Benjamin Roodman, 18, a freshman, who registered to vote at Haverford, said he would "be slightly less certain" he'd vote if he had to travel to Coopertown Elementary.
"I would definitely feel more engaged if it was here on campus," said Roodman, of Washington, D.C.
The move would make it easier for residents, too, said Maggie Wright, 68, a Democratic committeewoman who lives in the precinct.
"We could walk," she said. "Right now, we have to drive."
The college currently runs shuttles, but it means students who have heavy academic loads must commit an hour or more to ride, vote, and return.
Delaware County political battle
Haverford's most recent round of efforts to bring a poll to campus began in 2017 when the college supported a proposal to use the nearby Haverford Friends Meeting House. The election board rejected it, citing lack of parking and traffic on Buck Lane Road. Last September, the college offered its gymnasium and garnered support for the move from the two local neighborhoods — Haverford Village and Valley View — that are in the precinct; the board said parking, 148 yards away, wasn't close enough to the entrance and voters would have to cross a 13-mph campus road with speed bumps.
The 1,300-student college countered by offering golf-cart service and an officer to direct traffic.
Still, the proposal was rejected.
Haverford officials hope a new application, which would relocate the poll to the campus facilities building with closer parking and no road to cross, will be approved when the board meets later this month.
"This change," Kim Benston, president of Haverford, wrote to the board, "will serve not only the majority of the voters in the 5-3 precinct, who are students at Haverford College, but also non-student voters whose experience the college guarantees will be easy and pleasant."
The election board has been mum.

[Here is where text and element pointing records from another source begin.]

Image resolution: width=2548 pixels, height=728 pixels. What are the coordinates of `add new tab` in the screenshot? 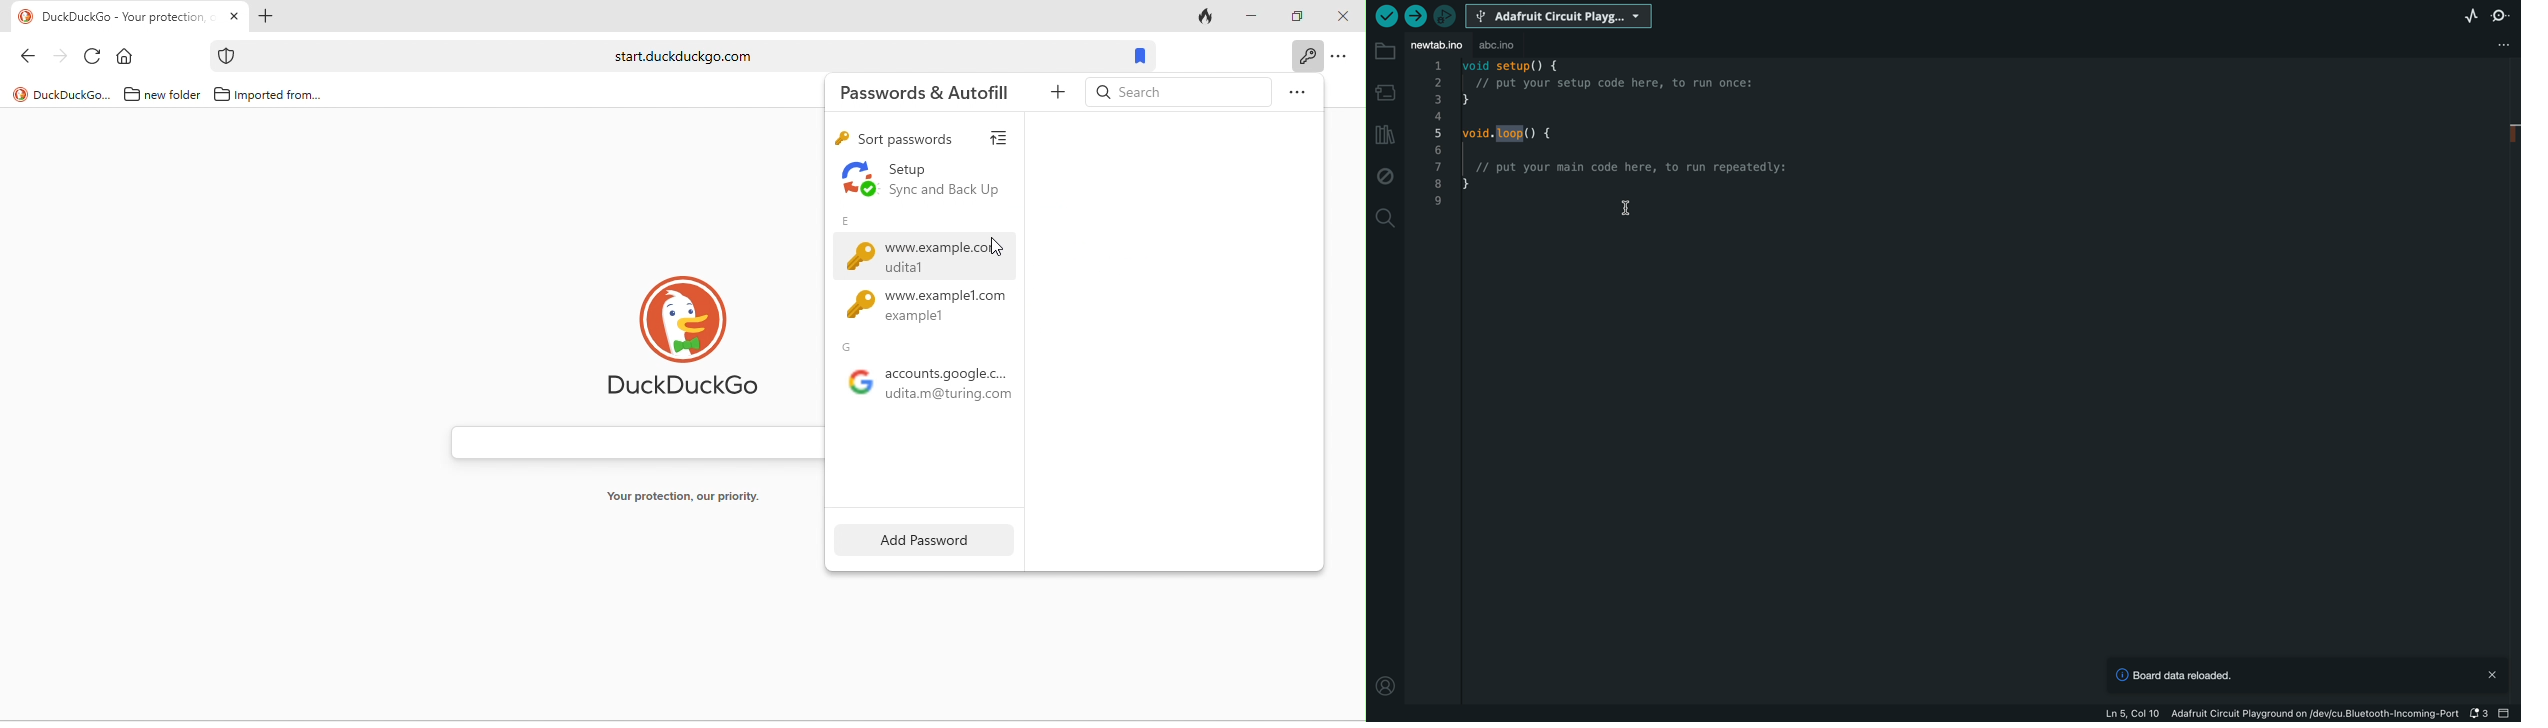 It's located at (265, 18).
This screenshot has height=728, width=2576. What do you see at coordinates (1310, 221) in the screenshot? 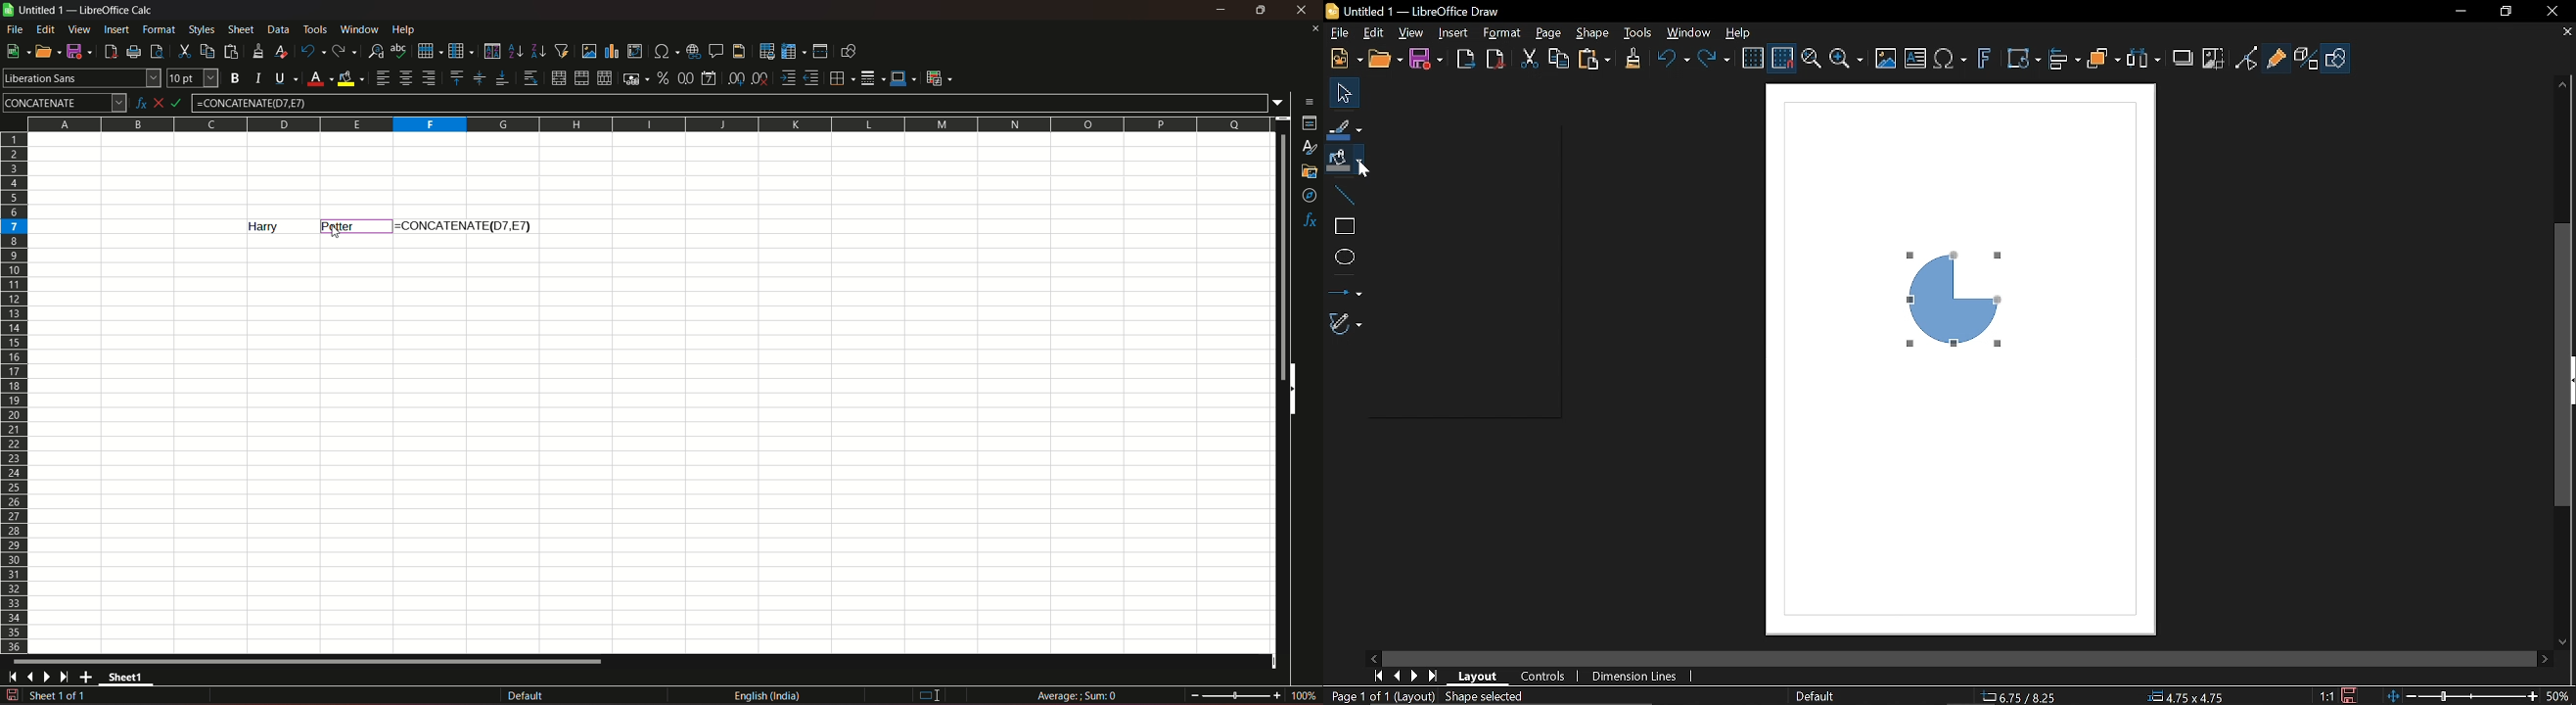
I see `functions` at bounding box center [1310, 221].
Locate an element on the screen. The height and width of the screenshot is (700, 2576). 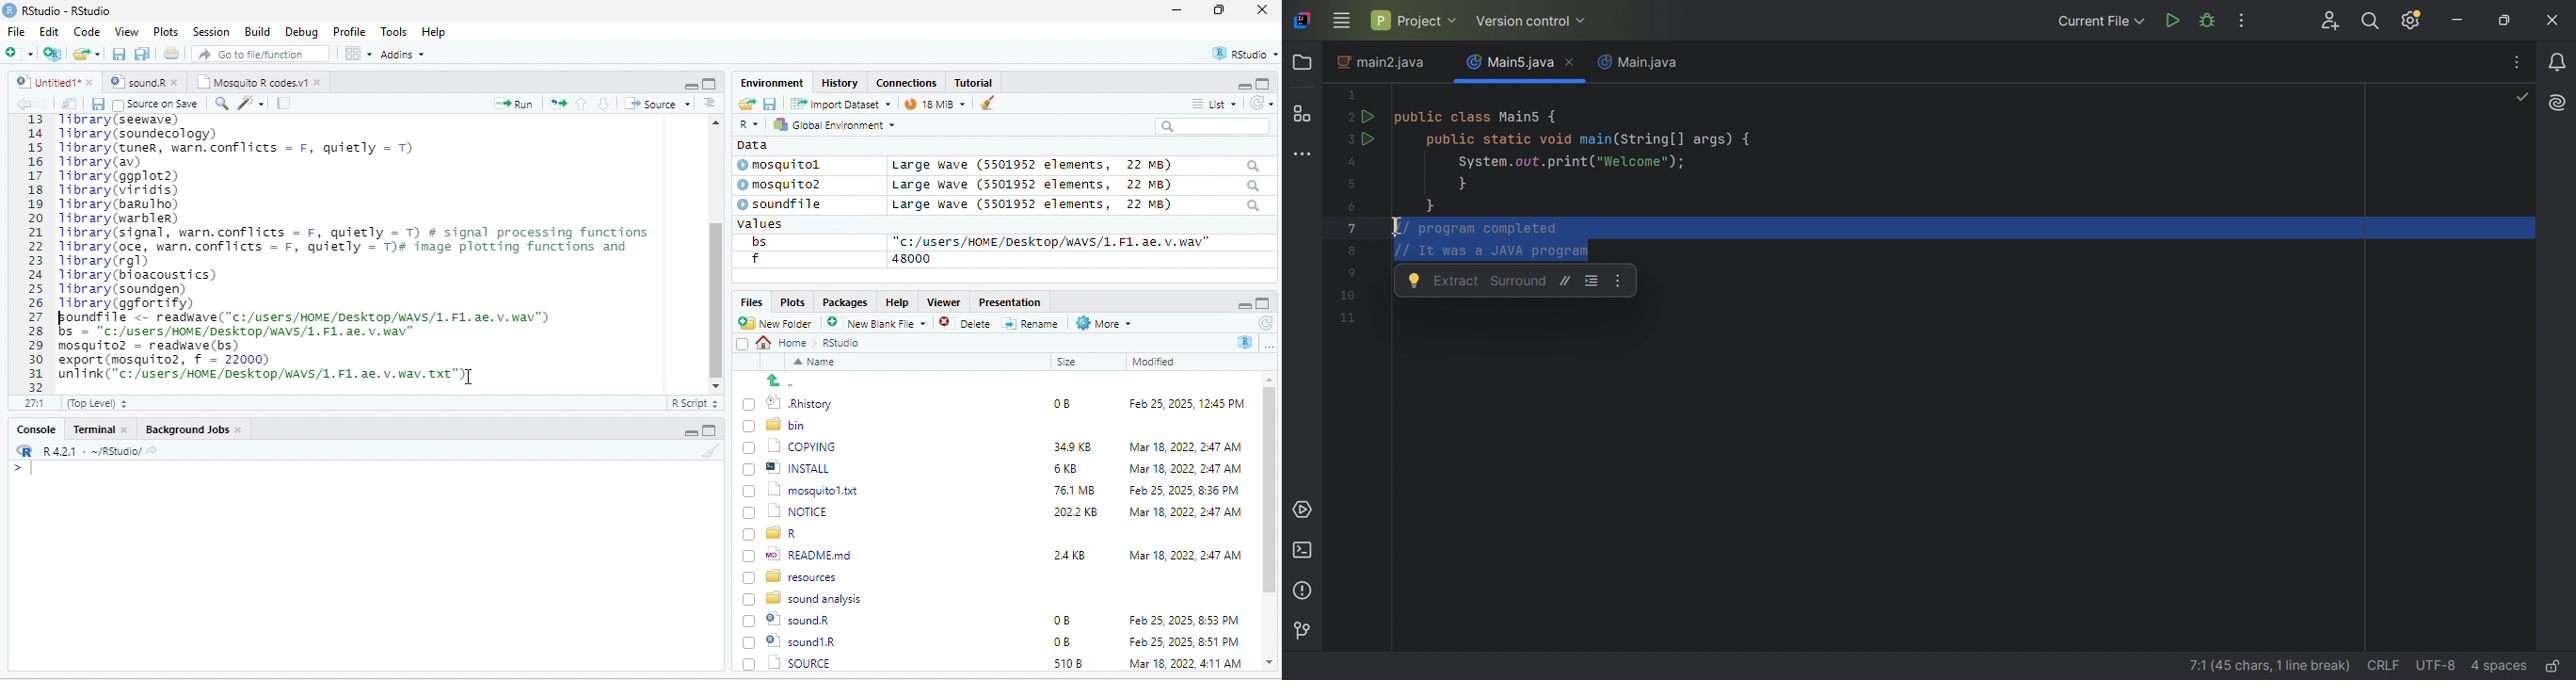
save is located at coordinates (120, 55).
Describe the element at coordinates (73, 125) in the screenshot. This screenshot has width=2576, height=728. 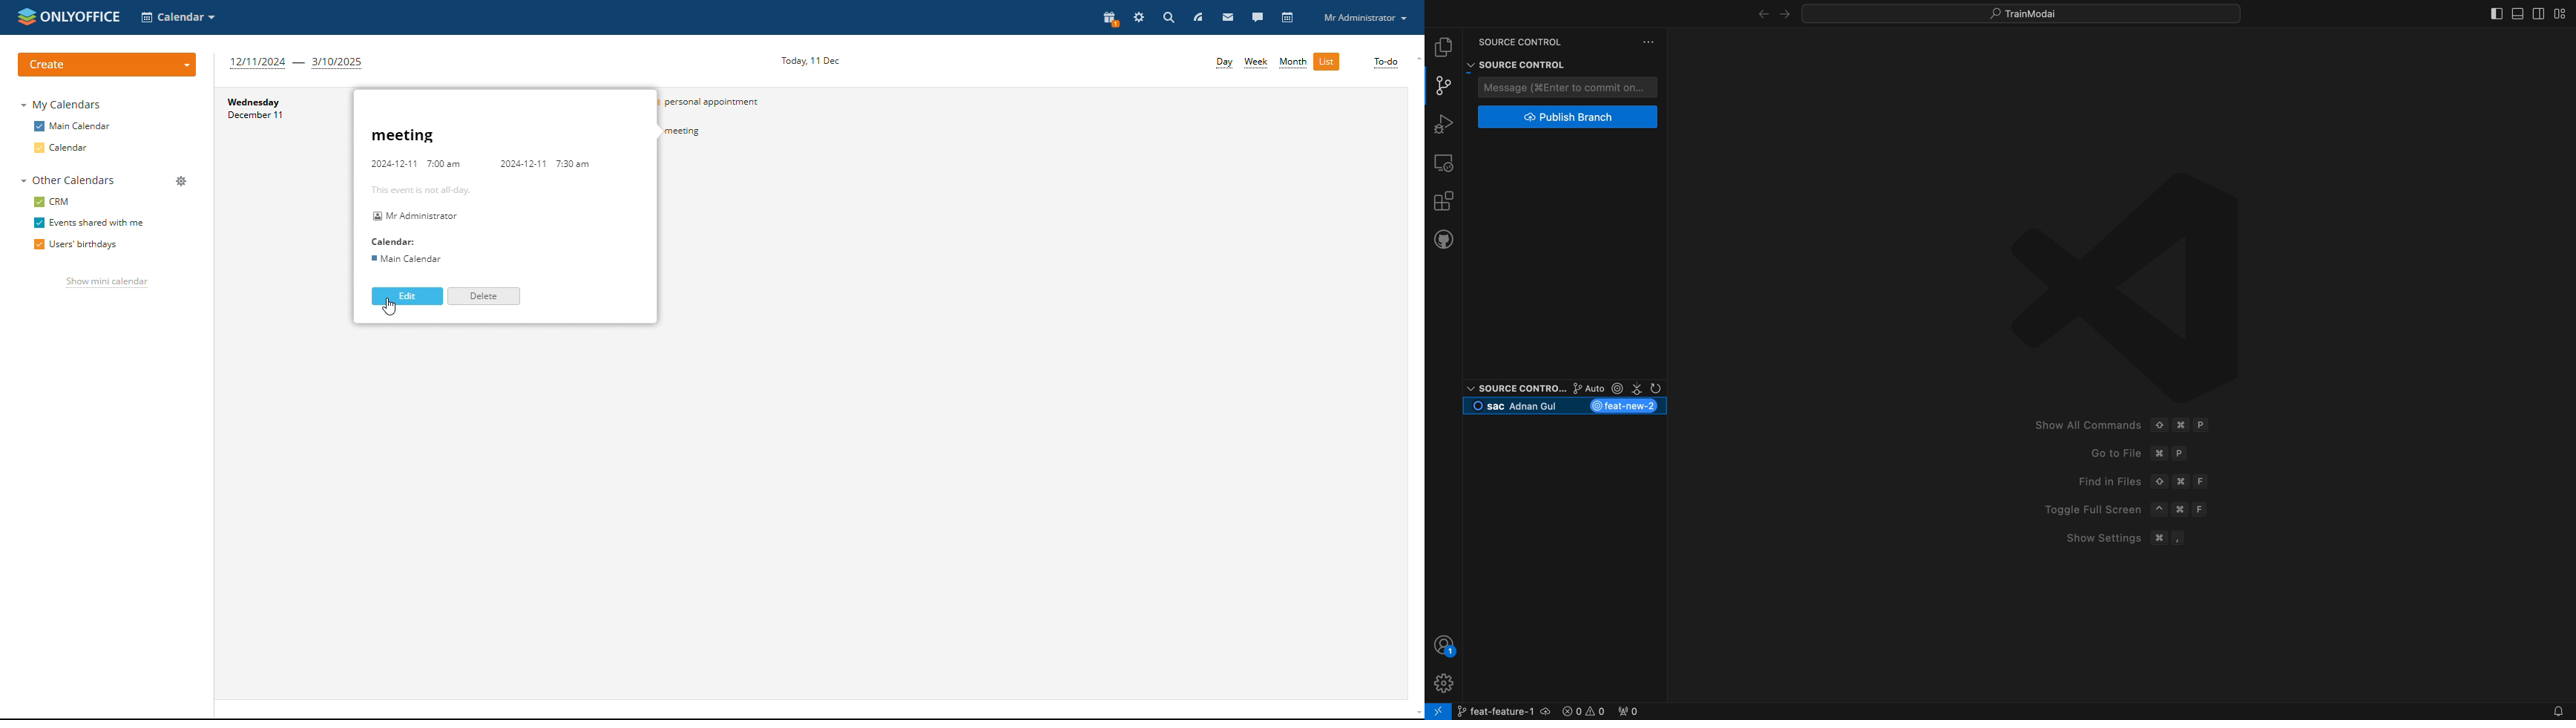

Laureen T. Hagan, chief clerk of the Bureau of Elections, said it wouldn't be appropriate for the board "to comment … on any matters currently pending before the board."
Last November, two Democrats won seats on the county council. But the GOP-controlled council rejected their suggested nominees for chairman of the election board, which under the home-rule charter goes to the party with the most votes in the previous election. Instead, it installed a registered Democrat who is a former Republican Party municipal leader.
In May, the election board tabled Haverford's latest proposal after the new chairman expressed concerns.
Democratic County Councilman Brian Zidek said the Haverford request is being held hostage in a political power play and should be approved.
"We want to make it easier for people to vote," he said, "whether they're 18 or 80."